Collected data
§

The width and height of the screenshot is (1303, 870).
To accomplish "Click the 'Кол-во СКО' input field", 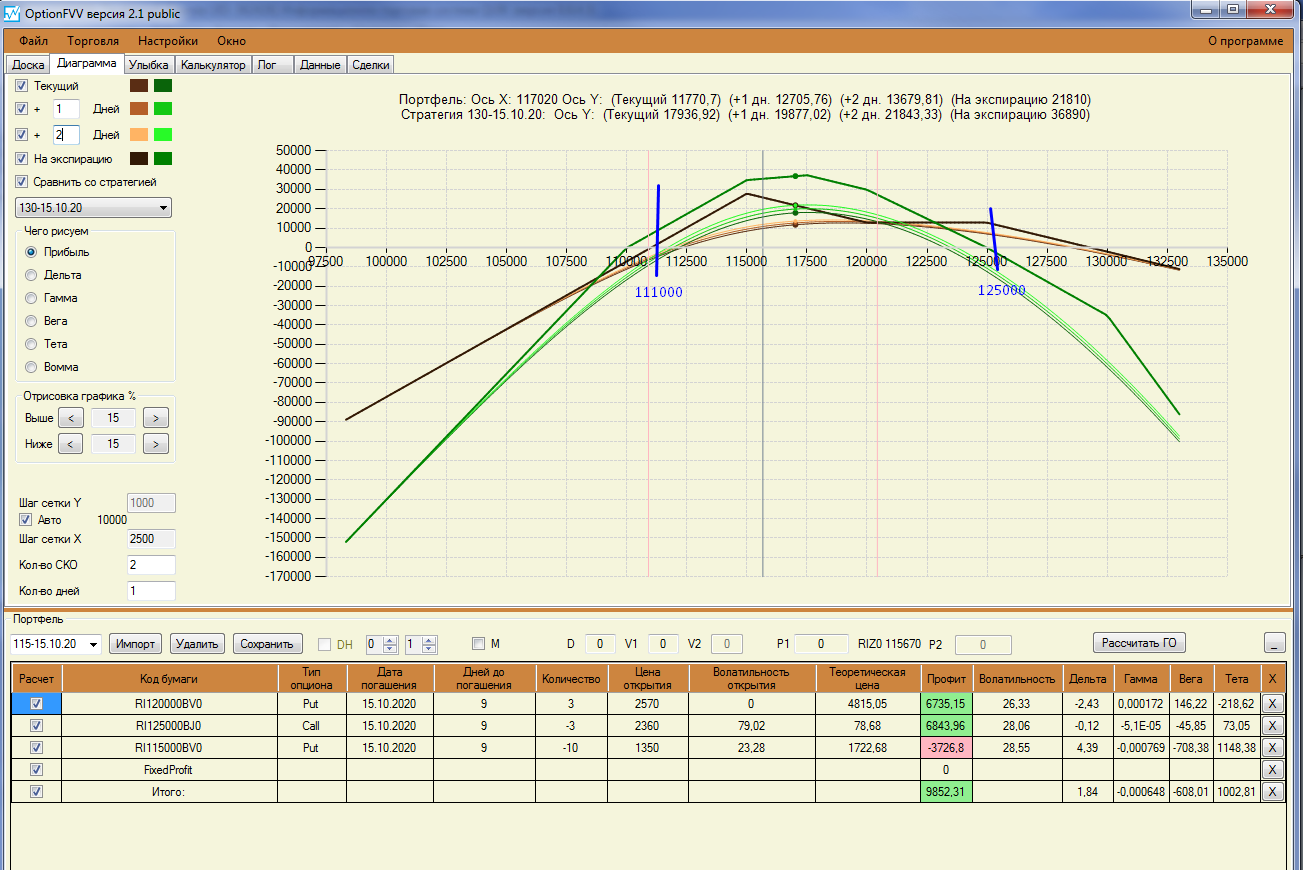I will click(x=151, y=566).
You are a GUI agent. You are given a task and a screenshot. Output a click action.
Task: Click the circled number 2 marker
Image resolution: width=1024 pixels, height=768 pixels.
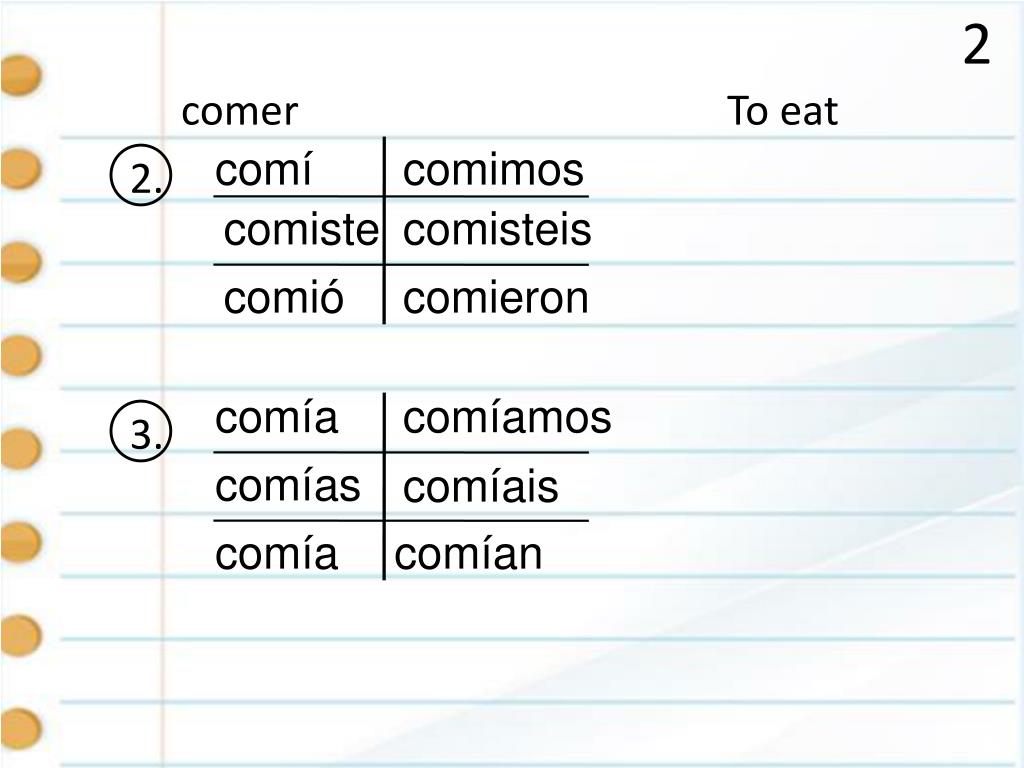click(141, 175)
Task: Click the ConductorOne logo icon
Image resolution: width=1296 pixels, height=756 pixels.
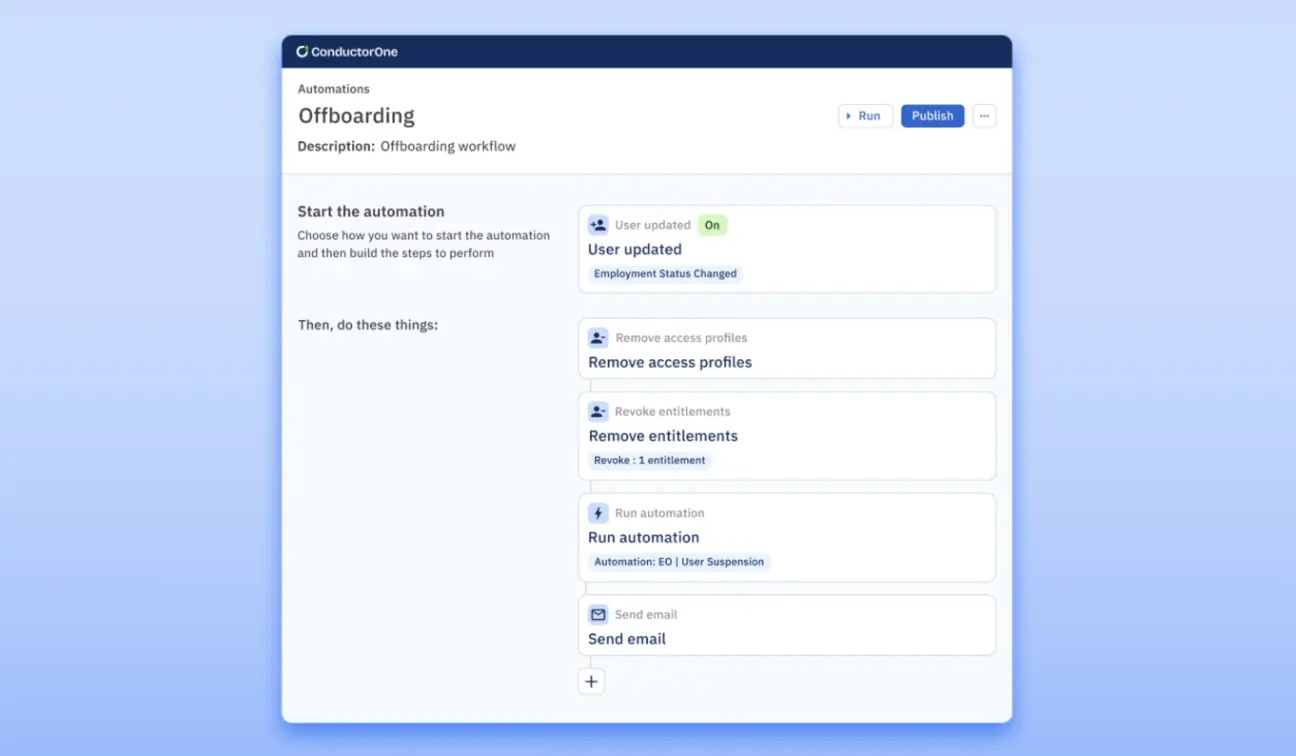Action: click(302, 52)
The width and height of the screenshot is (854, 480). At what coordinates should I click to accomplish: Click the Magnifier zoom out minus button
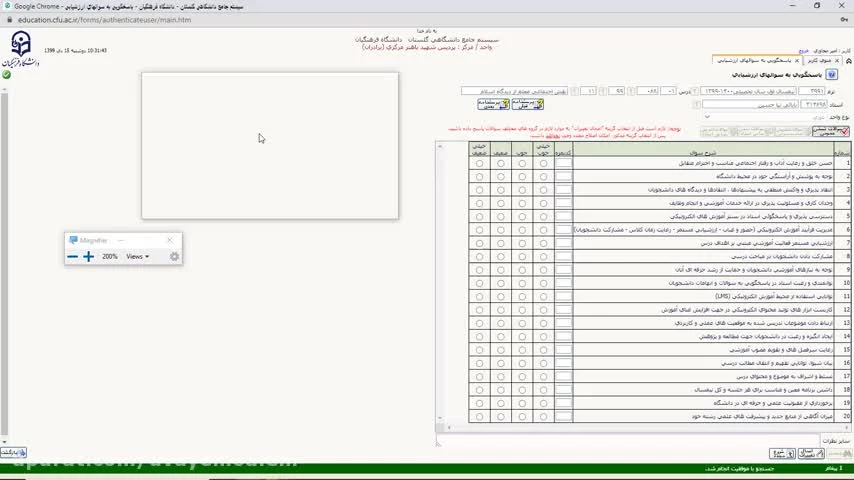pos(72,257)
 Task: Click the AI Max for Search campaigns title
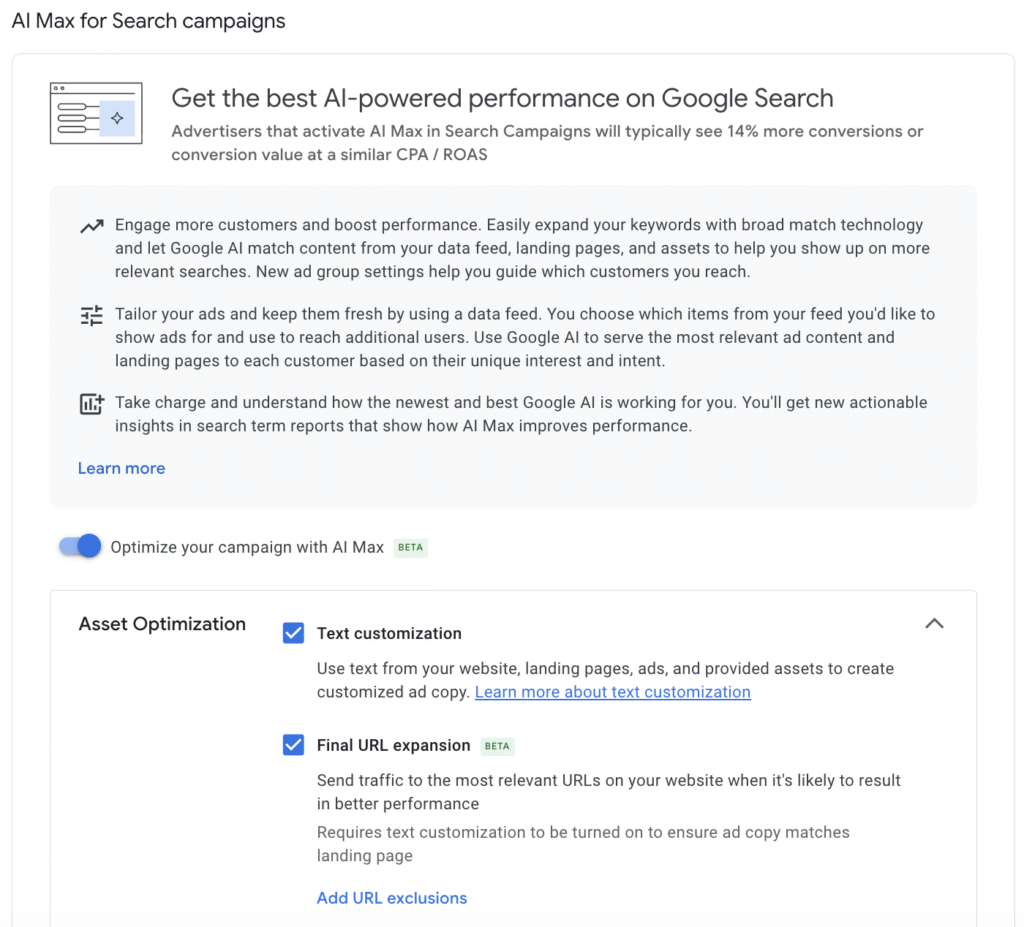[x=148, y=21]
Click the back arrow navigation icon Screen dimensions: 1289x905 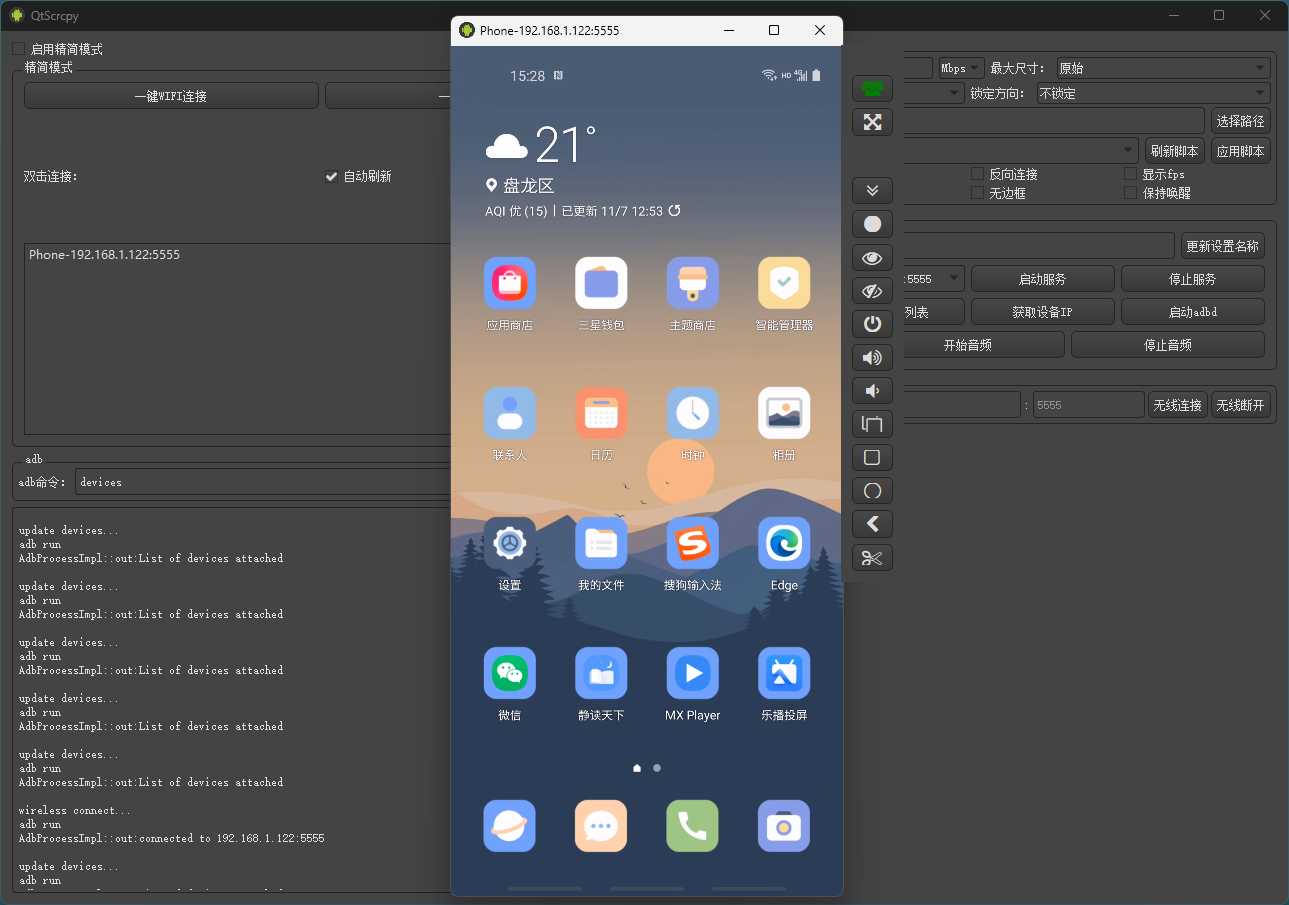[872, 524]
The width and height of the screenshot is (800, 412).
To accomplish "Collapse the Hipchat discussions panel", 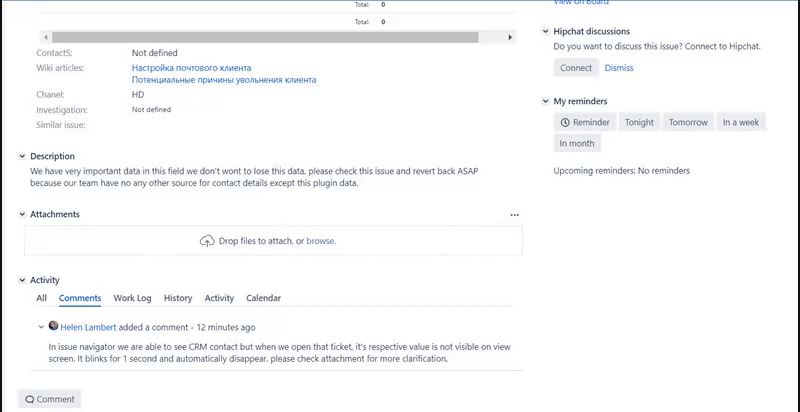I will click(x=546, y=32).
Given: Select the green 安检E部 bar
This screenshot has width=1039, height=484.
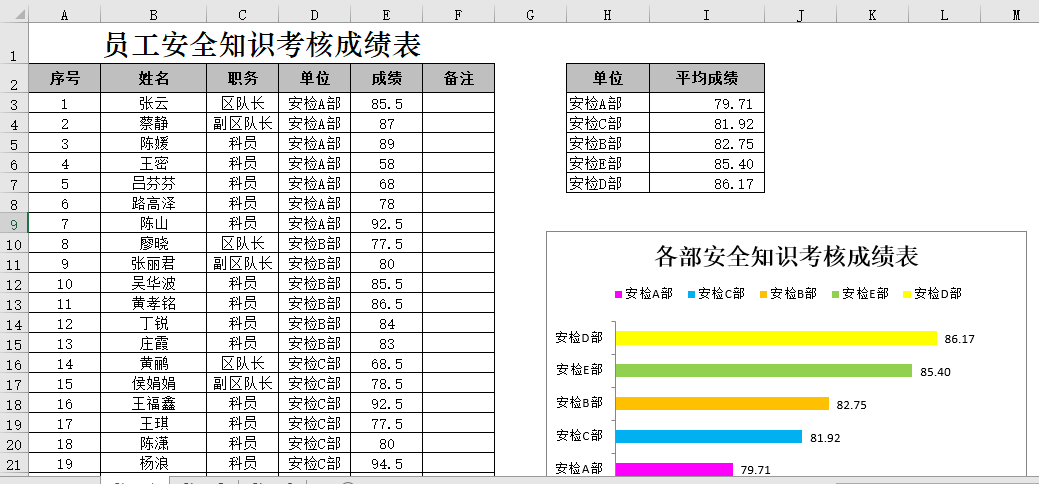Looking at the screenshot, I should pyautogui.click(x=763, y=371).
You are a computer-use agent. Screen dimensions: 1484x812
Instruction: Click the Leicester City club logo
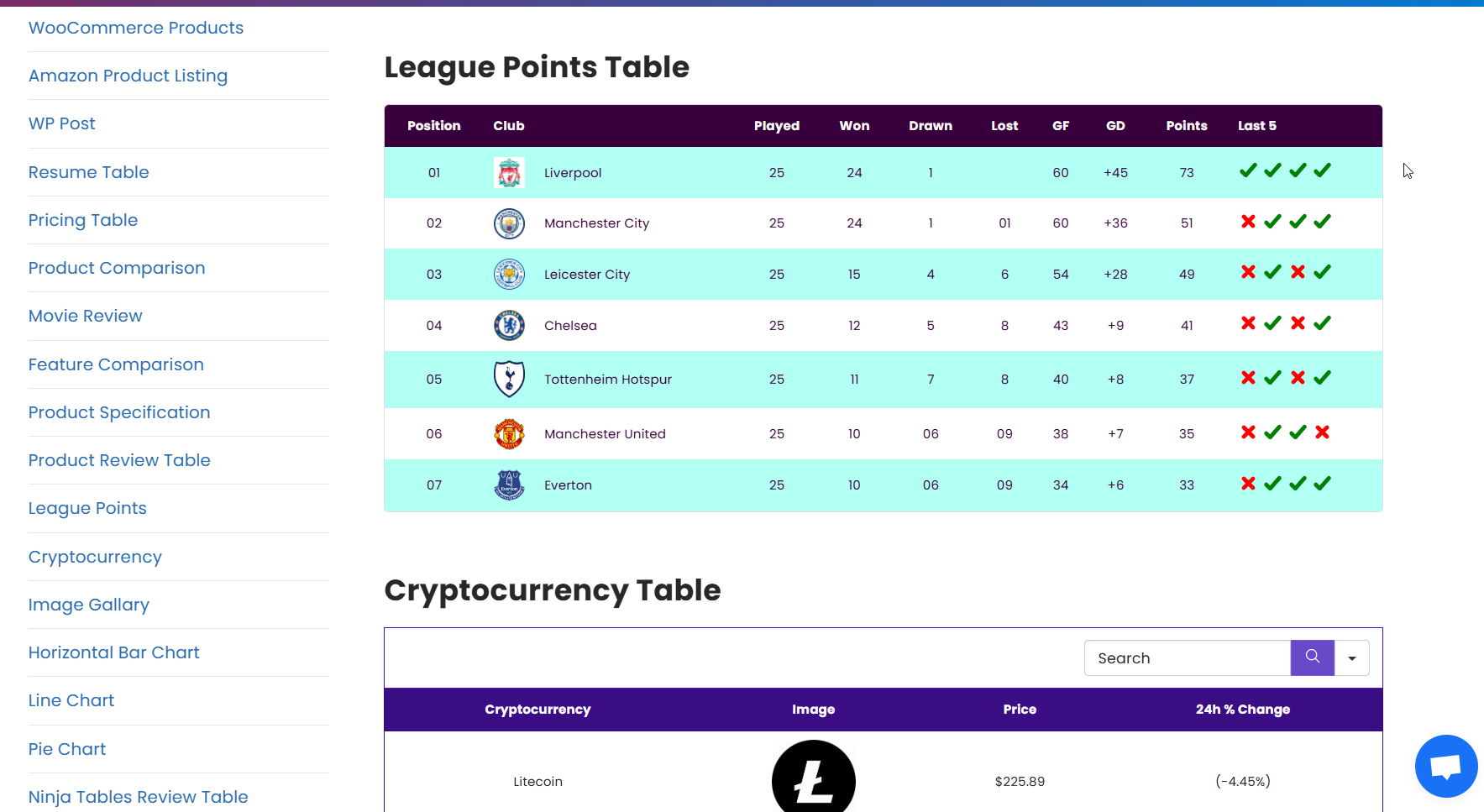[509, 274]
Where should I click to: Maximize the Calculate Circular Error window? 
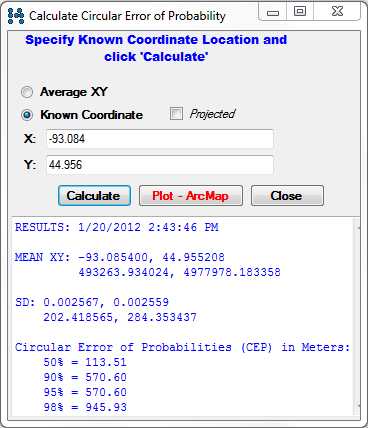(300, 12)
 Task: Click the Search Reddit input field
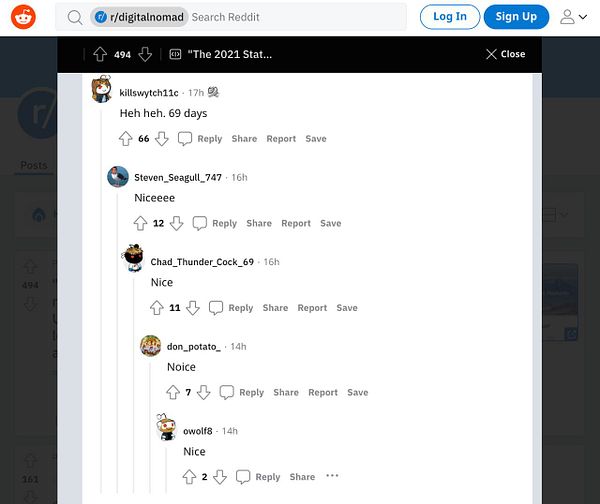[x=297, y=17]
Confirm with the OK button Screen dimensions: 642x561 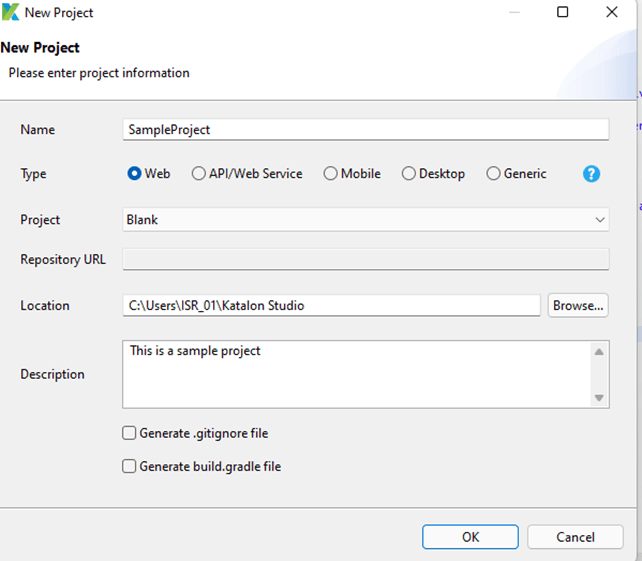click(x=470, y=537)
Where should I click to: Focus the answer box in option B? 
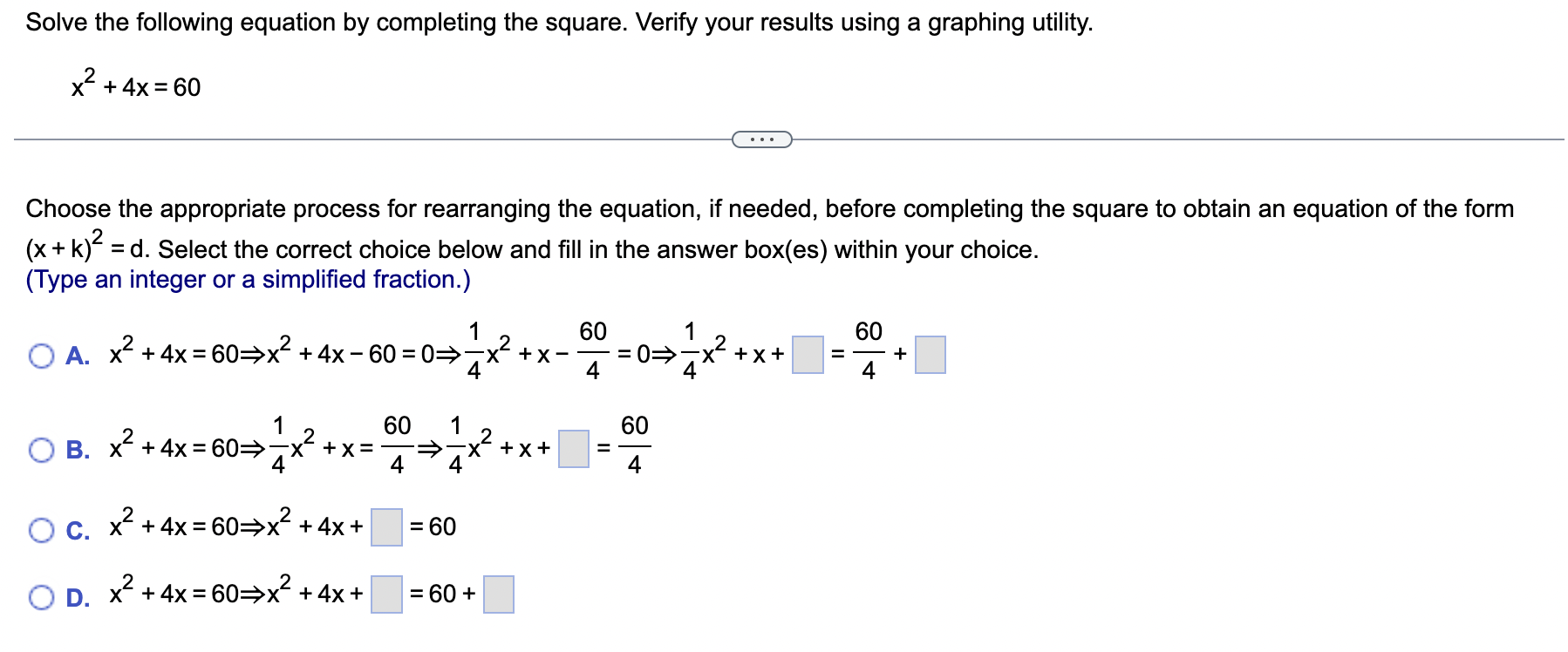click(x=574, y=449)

§

EXERCISE AIM
Your reply must hold only the lines from the line containing "Where should I click to: Focus" through the end of the records above, written out exactly, both ends included, with no pictures, please.

EXERCISE OUTPUT
Where should I click to: Focus the answer box in option B? 
click(x=574, y=449)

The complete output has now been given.